Singularity 0.23.0
Changes in 0.23.0
Check out the 0.23.0 milestone to see new features / bugfixes in detail. 0.23.0
in general represents a number of performance improvements in relation to Singularity's usage of zookeeper and mysql as well as a mesos version bump.
Migrations
MySQL/Postgres
0.23.0
contains multiple database migrations (#1928 + #1956). These must be run BEFORE deploying the new version of SingularityService and are compatible with the running 0.22.0 release. You can check out our docs on migrations to run these with liquibase. If you manage a larger installation of Singularity utilizaing mysql (e.g. millions of tasks in task history), we recommend running the migrations using pt-online-schema-change to minimize interruptions. Migrations and ptosc arguments are listed below for convinience:
- Addition of usage tracking table - This can be run with liquibase since it is a non-blocking migration and is the first changeSet in the new release.
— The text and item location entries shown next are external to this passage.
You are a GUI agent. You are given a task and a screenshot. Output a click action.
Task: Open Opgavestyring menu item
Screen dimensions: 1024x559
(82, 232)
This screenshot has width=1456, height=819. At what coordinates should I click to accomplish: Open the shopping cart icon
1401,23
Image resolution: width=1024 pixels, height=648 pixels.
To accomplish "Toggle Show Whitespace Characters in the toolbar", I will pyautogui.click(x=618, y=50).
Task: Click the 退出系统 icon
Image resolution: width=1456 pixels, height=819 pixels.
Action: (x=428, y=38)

To run only a single changeSet in liquibase (e.g. to then run the remaining ones with ptosc), add the
--count 1
option when runningdb migrate
- Change requestHistory table charset + add json column -
--alter "CHARACTER SET ascii COLLATE ascii_bin, MODIFY COLUMN request blob DEFAULT NULL, MODIFY COLUMN requestId varchar(100) CHARACTER SET ascii COLLATE ascii_bin NOT NULL, MODIFY COLUMN requestState ENUM ('CREATED', 'UPDATED', 'DELETING', 'DELETED', 'PAUSED', 'UNPAUSED', 'ENTERED_COOLDOWN', 'EXITED_COOLDOWN', 'FINISHED', 'DEPLOYED_TO_UNPAUSE', 'BOUNCED', 'SCALED', 'SCALE_REVERTED') NOT NULL, MODIFY COLUMN user varchar(100) CHARACTER SET ascii COLLATE ascii_bin DEFAULT NULL, MODIFY COLUMN message varchar(280) CHARACTER SET utf8mb4 COLLATE utf8mb4_unicode_ci DEFAULT NULL, ADD COLUMN json JSON DEFAULT NULL"
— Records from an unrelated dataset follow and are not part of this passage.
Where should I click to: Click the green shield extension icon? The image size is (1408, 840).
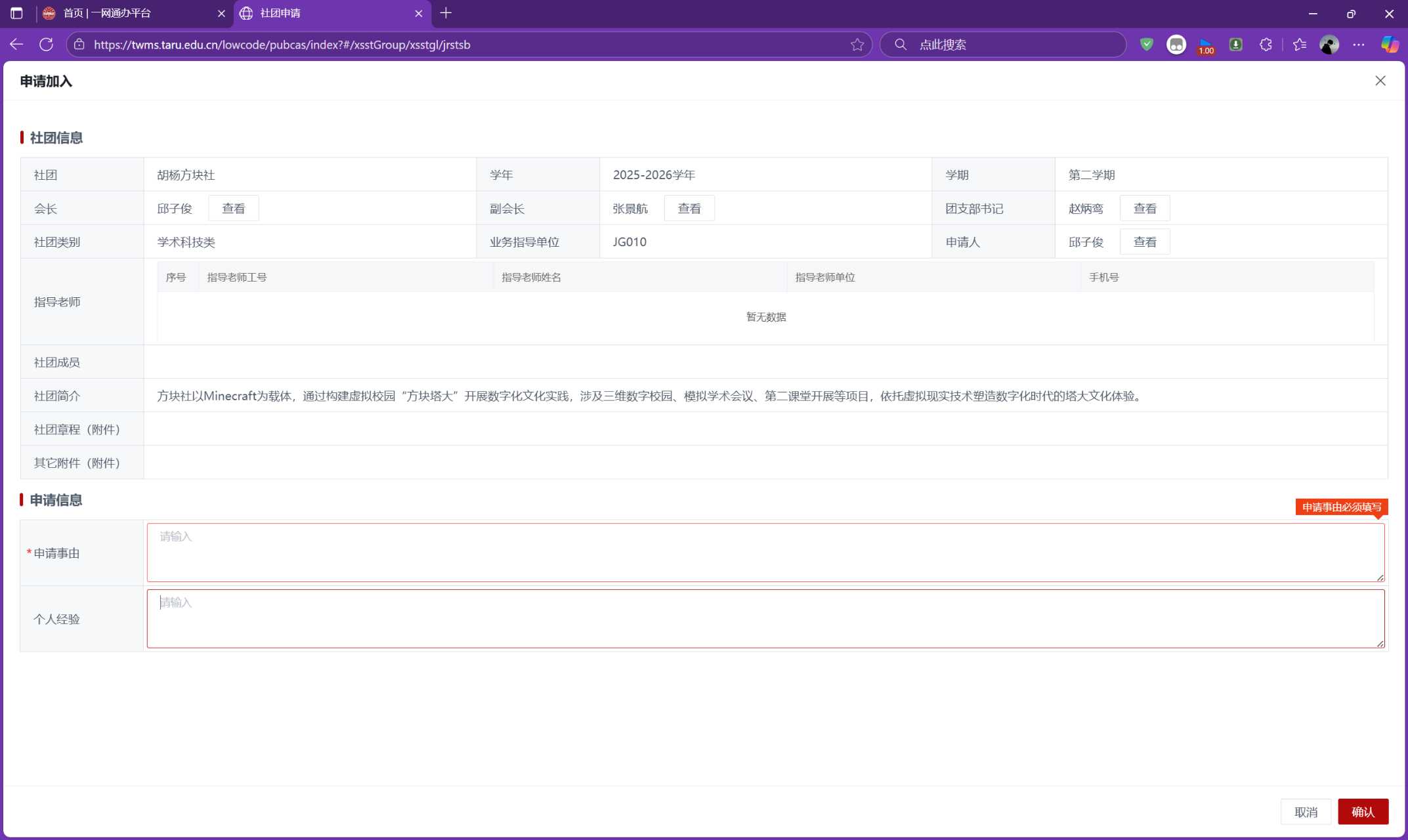tap(1146, 45)
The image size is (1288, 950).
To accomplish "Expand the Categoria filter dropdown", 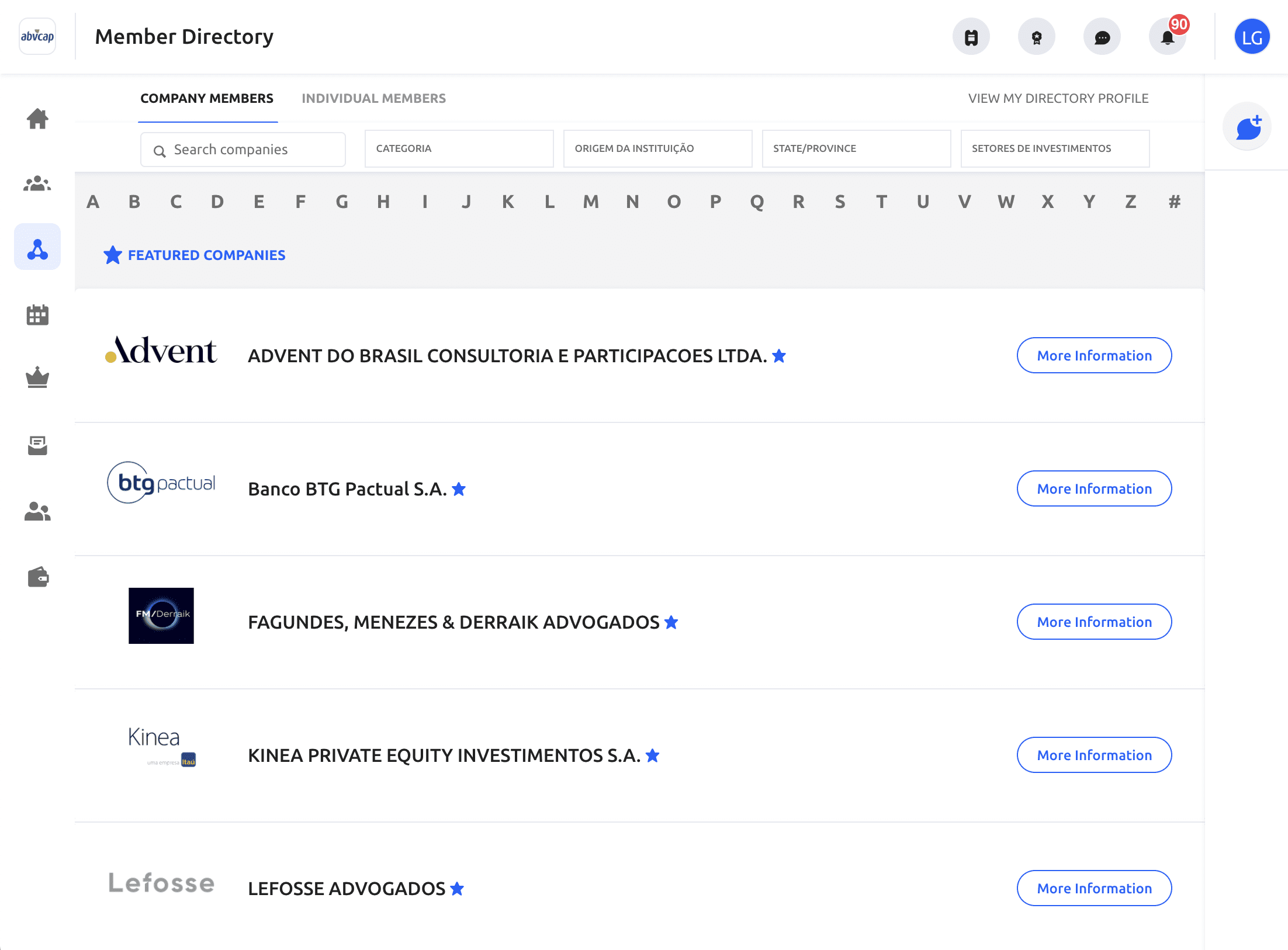I will click(x=459, y=149).
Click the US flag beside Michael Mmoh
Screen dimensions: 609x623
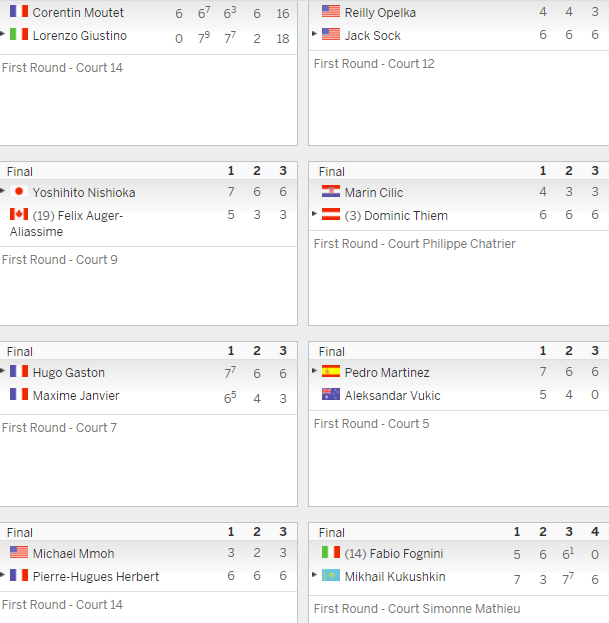(x=19, y=552)
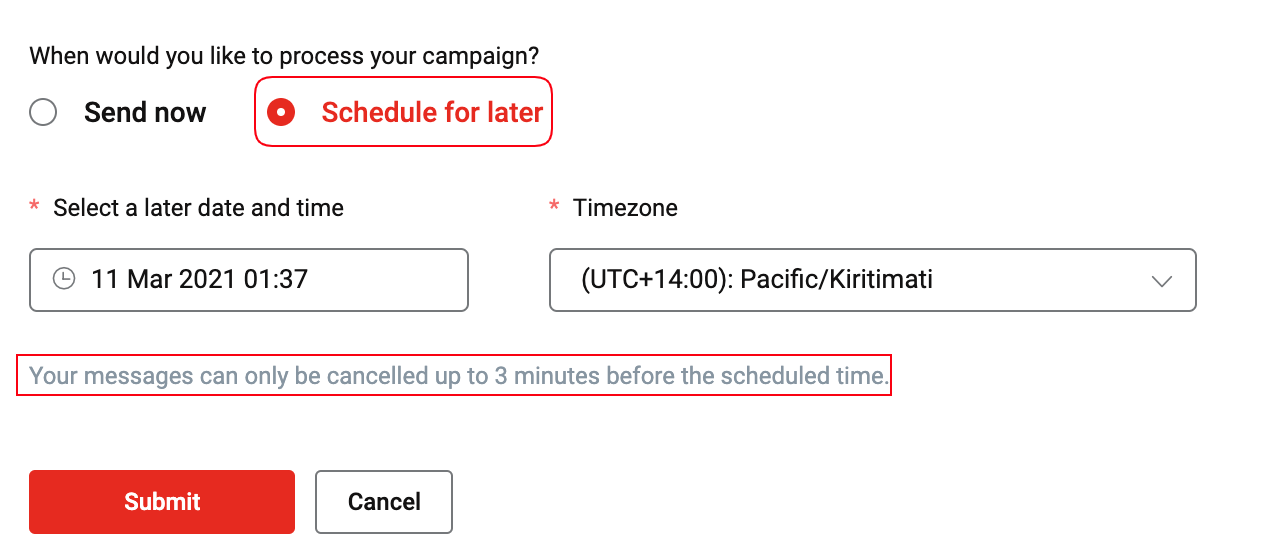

- Change deployHistory table charset + add json column -
--alter "CHARACTER SET ascii COLLATE ascii_bin, MODIFY COLUMN bytes MEDIUMBLOB DEFAULT NULL, MODIFY COLUMN requestId varchar(100) CHARACTER SET ascii COLLATE ascii_bin NOT NULL, MODIFY COLUMN deployId varchar(100) CHARACTER SET ascii COLLATE ascii_bin NOT NULL, MODIFY COLUMN user varchar(100) CHARACTER SET ascii COLLATE ascii_bin DEFAULT NULL, MODIFY COLUMN message varchar(280) CHARACTER SET utf8mb4 COLLATE utf8mb4_unicode_ci DEFAULT NULL, MODIFY COLUMN deployState ENUM ('SUCCEEDED', 'FAILED_INTERNAL_STATE', 'CANCELING', 'WAITING', 'OVERDUE', 'FAILED', 'CANCELED') NOT NULL, ADD COLUMN json JSON DEFAULT NULL"
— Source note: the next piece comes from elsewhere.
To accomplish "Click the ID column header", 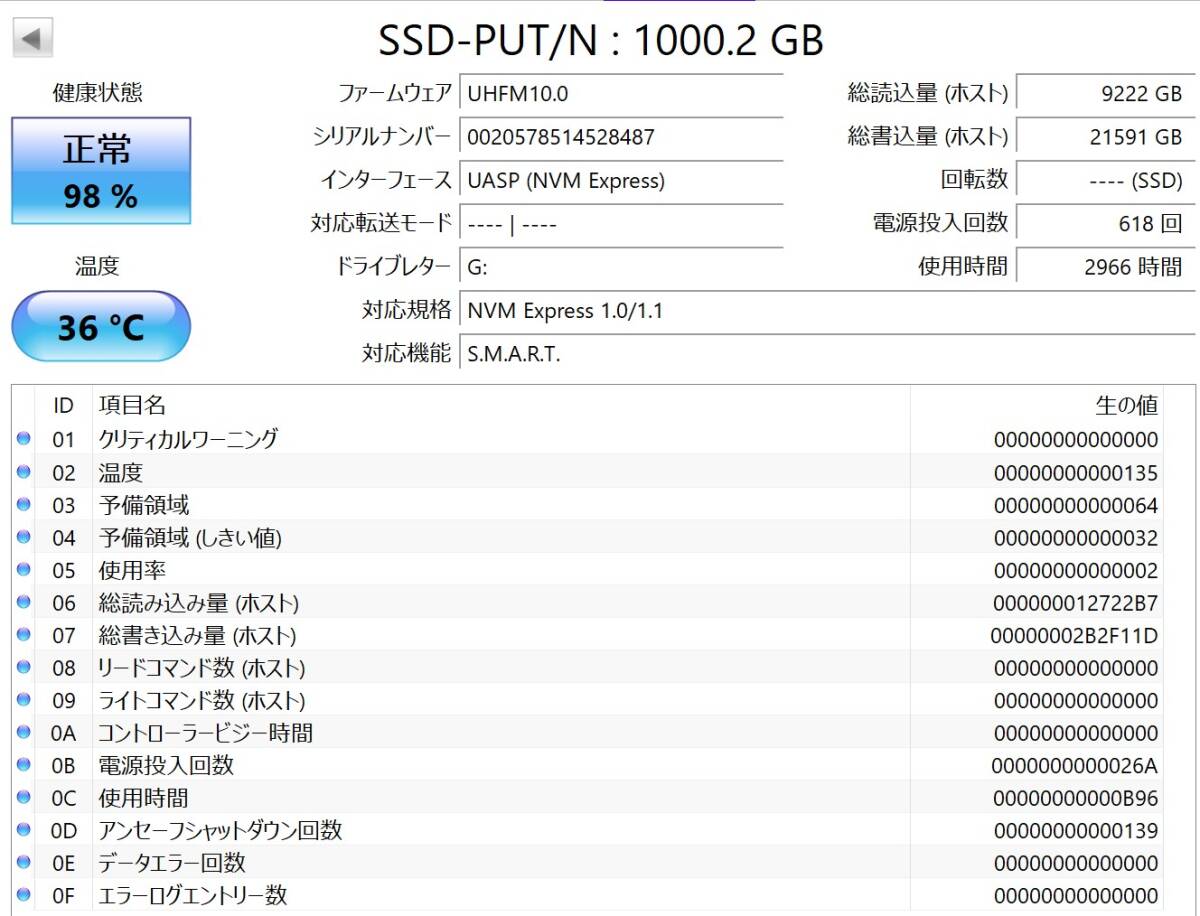I will point(63,405).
- Change taskHistory table charset/enums + add json column -
--alter "CHARACTER SET ascii COLLATE ascii_bin, MODIFY COLUMN bytes MEDIUMBLOB DEFAULT NULL, MODIFY COLUMN taskId varchar(200) CHARACTER SET ascii COLLATE ascii_bin NOT NULL, MODIFY COLUMN requestId varchar(100) CHARACTER SET ascii COLLATE ascii_bin NOT NULL, MODIFY COLUMN lastTaskStatus ENUM ('TASK_LAUNCHED', 'TASK_STAGING', 'TASK_STARTING', 'TASK_RUNNING', 'TASK_CLEANING', 'TASK_KILLING', 'TASK_FINISHED', 'TASK_FAILED', 'TASK_KILLED', 'TASK_LOST', 'TASK_LOST_WHILE_DOWN', 'TASK_ERROR', 'TASK_DROPPED', 'TASK_GONE', 'TASK_UNREACHABLE', 'TASK_GONE_BY_OPERATOR', 'TASK_UNKNOWN') NOT NULL, MODIFY COLUMN runId varchar(100) CHARACTER SET ascii COLLATE ascii_bin DEFAULT NULL, MODIFY COLUMN deployId varchar(100) CHARACTER SET ascii COLLATE ascii_bin DEFAULT NULL, ADD COLUMN json JSON DEFAULT NULL, ADD KEY requestDeployUpdated (requestId, deployId, updatedAt), ADD KEY hostUpdated (host, updatedAt)"
- Change taskUsage table charset -
--alter "CHARACTER SET ascii COLLATE ascii_bin ROW_FORMAT=COMPRESSED KEY_BLOCK_SIZE=8, MODIFY COLUMN requestId varchar(100) CHARACTER SET ascii COLLATE ascii_bin NOT NULL DEFAULT '', MODIFY COLUMN taskId varchar(200) CHARACTER SET ascii COLLATE ascii_bin NOT NULL DEFAULT ''"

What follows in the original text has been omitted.